Gee, 8 days is a lot, yeah that feels like worse than a flu. I hope they both feel better soon.

i had a weird flu in april 2020, right as the covid panic really began in my region. knocked me out for 2 weeks, i lost almost 10kg, sickest i've been in a long time. ticked off every box on the list of covid symptoms.

but the PCR test said it wasn't covid, and it can't have been all that contagious because neither of my roommates got sick. so yeah, sometimes people just get sick.


late Jan / early Feb becomes more possible. there was certainly cryptic spread by then that was happening over airplane travel. both of them getting it would be unlikely though unless both of them were in china or italy or had contact with people from there.

but you simply cannot diagnose covid just via symptoms. every symptom that covid causes can be caused by other respiratory viruses, covid just makes it more likely that you'll get more severe symptoms.

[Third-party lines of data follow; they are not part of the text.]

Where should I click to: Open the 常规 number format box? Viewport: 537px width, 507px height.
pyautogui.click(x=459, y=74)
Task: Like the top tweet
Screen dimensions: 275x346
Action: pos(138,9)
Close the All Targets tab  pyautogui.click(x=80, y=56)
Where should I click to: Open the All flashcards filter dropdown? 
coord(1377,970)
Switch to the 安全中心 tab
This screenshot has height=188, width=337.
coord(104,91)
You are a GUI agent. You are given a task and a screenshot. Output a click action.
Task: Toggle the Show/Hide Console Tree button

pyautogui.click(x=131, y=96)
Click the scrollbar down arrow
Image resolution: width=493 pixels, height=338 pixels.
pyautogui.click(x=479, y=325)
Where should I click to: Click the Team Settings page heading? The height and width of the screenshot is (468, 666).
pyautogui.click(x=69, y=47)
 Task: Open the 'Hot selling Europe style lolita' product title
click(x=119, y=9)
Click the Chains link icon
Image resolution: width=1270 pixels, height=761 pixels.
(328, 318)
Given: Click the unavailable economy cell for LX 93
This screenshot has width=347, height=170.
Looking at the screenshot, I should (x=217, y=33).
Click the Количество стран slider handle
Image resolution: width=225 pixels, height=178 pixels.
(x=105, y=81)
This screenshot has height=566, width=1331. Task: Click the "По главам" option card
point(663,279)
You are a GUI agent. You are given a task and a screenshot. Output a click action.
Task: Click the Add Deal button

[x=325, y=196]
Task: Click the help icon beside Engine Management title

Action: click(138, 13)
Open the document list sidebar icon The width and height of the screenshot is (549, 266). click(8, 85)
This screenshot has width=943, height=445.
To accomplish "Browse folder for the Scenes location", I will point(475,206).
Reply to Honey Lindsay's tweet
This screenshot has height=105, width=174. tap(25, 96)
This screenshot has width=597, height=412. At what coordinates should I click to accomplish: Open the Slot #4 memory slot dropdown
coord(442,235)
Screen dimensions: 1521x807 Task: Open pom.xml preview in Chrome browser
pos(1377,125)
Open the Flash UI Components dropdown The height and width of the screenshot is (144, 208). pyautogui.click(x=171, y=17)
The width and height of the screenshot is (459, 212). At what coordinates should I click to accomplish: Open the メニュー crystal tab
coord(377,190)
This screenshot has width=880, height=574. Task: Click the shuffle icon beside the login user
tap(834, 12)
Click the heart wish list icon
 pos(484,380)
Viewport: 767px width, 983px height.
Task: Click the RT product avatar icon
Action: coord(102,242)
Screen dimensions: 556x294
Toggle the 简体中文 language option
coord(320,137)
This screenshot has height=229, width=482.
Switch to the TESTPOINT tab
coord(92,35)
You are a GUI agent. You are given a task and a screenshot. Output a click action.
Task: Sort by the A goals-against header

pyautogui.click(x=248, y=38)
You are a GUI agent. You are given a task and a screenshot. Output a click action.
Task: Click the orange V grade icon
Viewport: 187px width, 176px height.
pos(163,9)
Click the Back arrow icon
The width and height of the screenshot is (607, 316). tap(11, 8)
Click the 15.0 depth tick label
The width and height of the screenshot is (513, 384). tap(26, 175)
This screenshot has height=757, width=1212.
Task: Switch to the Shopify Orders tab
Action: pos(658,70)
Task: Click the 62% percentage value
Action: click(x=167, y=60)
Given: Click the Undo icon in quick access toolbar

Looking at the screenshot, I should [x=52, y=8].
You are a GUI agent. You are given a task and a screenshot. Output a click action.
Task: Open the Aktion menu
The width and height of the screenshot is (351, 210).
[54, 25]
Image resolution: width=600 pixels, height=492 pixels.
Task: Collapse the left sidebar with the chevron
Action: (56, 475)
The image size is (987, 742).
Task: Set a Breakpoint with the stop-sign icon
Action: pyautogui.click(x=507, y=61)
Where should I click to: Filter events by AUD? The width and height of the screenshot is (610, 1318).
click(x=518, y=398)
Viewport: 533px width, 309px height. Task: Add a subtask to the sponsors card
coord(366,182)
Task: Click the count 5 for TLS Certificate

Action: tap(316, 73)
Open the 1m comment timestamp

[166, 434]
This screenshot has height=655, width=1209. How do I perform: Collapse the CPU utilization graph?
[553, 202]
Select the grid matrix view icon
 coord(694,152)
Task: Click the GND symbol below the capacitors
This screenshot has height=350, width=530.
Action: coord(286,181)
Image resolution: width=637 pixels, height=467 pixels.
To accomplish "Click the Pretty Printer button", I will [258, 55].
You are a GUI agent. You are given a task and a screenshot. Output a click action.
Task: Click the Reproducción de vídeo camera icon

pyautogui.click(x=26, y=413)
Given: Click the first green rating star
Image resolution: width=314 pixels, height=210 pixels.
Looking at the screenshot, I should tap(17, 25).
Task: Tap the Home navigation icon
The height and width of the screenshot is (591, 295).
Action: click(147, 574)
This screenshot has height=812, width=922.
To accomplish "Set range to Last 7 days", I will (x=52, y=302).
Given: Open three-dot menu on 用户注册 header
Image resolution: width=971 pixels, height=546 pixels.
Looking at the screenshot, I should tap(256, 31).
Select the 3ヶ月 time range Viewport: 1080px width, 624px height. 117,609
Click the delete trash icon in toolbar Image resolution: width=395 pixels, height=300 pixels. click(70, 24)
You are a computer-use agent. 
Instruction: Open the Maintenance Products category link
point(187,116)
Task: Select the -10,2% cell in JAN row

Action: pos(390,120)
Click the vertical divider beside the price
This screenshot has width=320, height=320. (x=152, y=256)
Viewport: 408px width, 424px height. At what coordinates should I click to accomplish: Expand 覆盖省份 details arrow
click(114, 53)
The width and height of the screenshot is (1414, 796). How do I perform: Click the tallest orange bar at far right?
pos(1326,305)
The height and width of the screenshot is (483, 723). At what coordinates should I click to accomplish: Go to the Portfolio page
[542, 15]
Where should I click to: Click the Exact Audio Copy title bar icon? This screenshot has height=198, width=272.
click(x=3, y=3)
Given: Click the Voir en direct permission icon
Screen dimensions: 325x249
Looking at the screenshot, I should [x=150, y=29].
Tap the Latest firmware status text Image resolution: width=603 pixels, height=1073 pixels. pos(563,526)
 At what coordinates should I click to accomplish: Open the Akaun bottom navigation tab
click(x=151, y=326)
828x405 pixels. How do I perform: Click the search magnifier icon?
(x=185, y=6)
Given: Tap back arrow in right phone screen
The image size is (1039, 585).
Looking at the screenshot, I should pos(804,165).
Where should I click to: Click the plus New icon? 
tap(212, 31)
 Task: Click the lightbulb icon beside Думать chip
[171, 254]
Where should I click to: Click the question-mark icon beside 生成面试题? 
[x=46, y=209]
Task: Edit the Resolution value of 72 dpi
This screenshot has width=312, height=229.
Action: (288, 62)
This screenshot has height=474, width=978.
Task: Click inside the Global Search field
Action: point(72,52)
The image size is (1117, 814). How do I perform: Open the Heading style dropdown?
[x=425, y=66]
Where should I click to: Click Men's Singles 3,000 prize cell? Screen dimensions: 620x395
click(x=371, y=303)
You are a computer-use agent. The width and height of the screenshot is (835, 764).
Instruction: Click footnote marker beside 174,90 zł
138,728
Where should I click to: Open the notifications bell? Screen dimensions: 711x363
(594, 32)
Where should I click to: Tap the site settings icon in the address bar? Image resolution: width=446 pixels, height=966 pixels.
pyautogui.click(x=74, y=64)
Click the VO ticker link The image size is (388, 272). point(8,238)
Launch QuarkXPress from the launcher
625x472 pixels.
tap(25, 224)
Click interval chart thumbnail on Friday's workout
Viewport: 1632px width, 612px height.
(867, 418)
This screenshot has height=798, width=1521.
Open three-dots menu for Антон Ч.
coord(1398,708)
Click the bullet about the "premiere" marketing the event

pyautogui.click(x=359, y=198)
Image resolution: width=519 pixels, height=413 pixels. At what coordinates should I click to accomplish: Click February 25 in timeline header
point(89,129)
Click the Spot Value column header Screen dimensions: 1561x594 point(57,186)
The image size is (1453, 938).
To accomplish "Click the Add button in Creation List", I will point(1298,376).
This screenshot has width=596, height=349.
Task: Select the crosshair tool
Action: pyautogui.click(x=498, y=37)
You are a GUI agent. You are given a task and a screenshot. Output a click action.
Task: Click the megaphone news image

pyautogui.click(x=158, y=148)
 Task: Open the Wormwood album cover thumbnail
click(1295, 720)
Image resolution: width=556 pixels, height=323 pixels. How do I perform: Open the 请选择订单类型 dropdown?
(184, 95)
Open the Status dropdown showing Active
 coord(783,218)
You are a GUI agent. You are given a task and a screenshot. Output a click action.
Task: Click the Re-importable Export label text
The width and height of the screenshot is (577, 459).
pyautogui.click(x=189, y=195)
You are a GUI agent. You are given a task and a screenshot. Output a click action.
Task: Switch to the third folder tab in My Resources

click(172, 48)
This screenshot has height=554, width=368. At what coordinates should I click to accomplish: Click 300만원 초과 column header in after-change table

2019/2020 cold and flu season, before covid showed up, was also a particularly bad year, with H1N1 back and influenza B spreading at the same time (plus RSV, common cold coronaviruses, human metapneumovirus and everything else).


My roommates (likely) had it while I quarantined for a few months in a different location early on in this pandemic.

Their experience was extreme fatigue (totally exhausted going up two flights of stairs), moderate cough, and a very high fever they’re both healthy early-30s.

Everything I have read seems to indicate the severity is heavily tied to your viral load. If you get a lot of the virus your body has to fight harder than a small amount. This is part if the reason masks and avoiding indoor spaces seems to help.

Edit: They both recovered but one roommate says it took about eight weeks to feel “normal” again. No apparent long term damage, but we shall see.